# Goal
In the records below, put the lines from the one containing "Select the highlighted" through the one containing "click(1088, 36)" into a Markdown table with two columns, Row and Text. Number the rows and leave out blank lines.

╔══

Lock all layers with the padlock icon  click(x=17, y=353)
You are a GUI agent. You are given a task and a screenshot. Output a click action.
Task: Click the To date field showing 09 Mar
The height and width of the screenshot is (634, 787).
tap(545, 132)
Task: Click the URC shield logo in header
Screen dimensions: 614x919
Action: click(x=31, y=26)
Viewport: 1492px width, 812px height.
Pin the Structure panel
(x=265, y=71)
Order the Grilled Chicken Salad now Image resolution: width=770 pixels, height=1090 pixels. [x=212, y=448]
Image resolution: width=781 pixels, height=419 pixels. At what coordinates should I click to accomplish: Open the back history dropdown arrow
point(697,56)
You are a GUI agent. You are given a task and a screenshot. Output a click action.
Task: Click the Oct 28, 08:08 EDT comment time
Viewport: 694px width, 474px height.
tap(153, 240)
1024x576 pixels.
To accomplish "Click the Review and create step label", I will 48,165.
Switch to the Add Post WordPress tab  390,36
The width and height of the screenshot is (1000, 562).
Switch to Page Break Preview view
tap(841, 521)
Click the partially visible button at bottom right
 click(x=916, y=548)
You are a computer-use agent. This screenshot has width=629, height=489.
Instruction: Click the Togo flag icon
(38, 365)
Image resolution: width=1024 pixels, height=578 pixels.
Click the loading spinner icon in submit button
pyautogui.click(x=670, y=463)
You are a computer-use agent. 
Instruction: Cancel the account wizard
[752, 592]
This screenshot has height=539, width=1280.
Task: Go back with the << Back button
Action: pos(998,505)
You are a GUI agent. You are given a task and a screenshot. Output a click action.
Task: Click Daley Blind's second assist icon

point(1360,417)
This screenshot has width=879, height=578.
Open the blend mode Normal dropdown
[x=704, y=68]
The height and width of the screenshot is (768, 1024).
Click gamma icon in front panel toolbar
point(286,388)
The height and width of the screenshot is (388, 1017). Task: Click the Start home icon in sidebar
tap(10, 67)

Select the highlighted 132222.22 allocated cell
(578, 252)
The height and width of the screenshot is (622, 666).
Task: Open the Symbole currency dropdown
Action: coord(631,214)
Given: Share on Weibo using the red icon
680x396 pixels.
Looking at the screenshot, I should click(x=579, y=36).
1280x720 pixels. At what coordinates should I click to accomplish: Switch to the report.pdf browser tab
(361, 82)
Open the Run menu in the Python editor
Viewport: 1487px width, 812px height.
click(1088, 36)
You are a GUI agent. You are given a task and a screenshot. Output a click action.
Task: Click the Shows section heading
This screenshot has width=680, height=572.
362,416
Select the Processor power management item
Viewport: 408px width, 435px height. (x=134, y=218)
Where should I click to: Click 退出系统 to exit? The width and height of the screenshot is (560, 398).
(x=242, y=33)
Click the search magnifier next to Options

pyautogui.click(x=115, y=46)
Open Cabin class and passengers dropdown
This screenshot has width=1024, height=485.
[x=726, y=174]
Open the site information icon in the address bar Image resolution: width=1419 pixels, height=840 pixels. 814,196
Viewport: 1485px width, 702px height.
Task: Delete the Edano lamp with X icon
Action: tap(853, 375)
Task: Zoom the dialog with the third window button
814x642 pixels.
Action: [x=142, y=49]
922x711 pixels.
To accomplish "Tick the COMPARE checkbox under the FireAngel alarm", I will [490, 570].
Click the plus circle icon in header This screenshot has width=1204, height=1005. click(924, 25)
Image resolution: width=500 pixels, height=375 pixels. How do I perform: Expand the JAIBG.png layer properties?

╚══

# Exercise response
| Row | Text |
|---|---|
| 1 | Select the highlighted 132222.22 allocated cell |
| 2 | (578, 252) |
| 3 | The height and width of the screenshot is (622, 666). |
| 4 | Task: Open the Symbole currency dropdown |
| 5 | Action: coord(631,214) |
| 6 | Given: Share on Weibo using the red icon |
| 7 | 680x396 pixels. |
| 8 | Looking at the screenshot, I should click(x=579, y=36). |
| 9 | 1280x720 pixels. At what coordinates should I click to accomplish: Switch to the report.pdf browser tab |
| 10 | (361, 82) |
| 11 | Open the Run menu in the Python editor |
| 12 | Viewport: 1487px width, 812px height. |
| 13 | click(1088, 36) |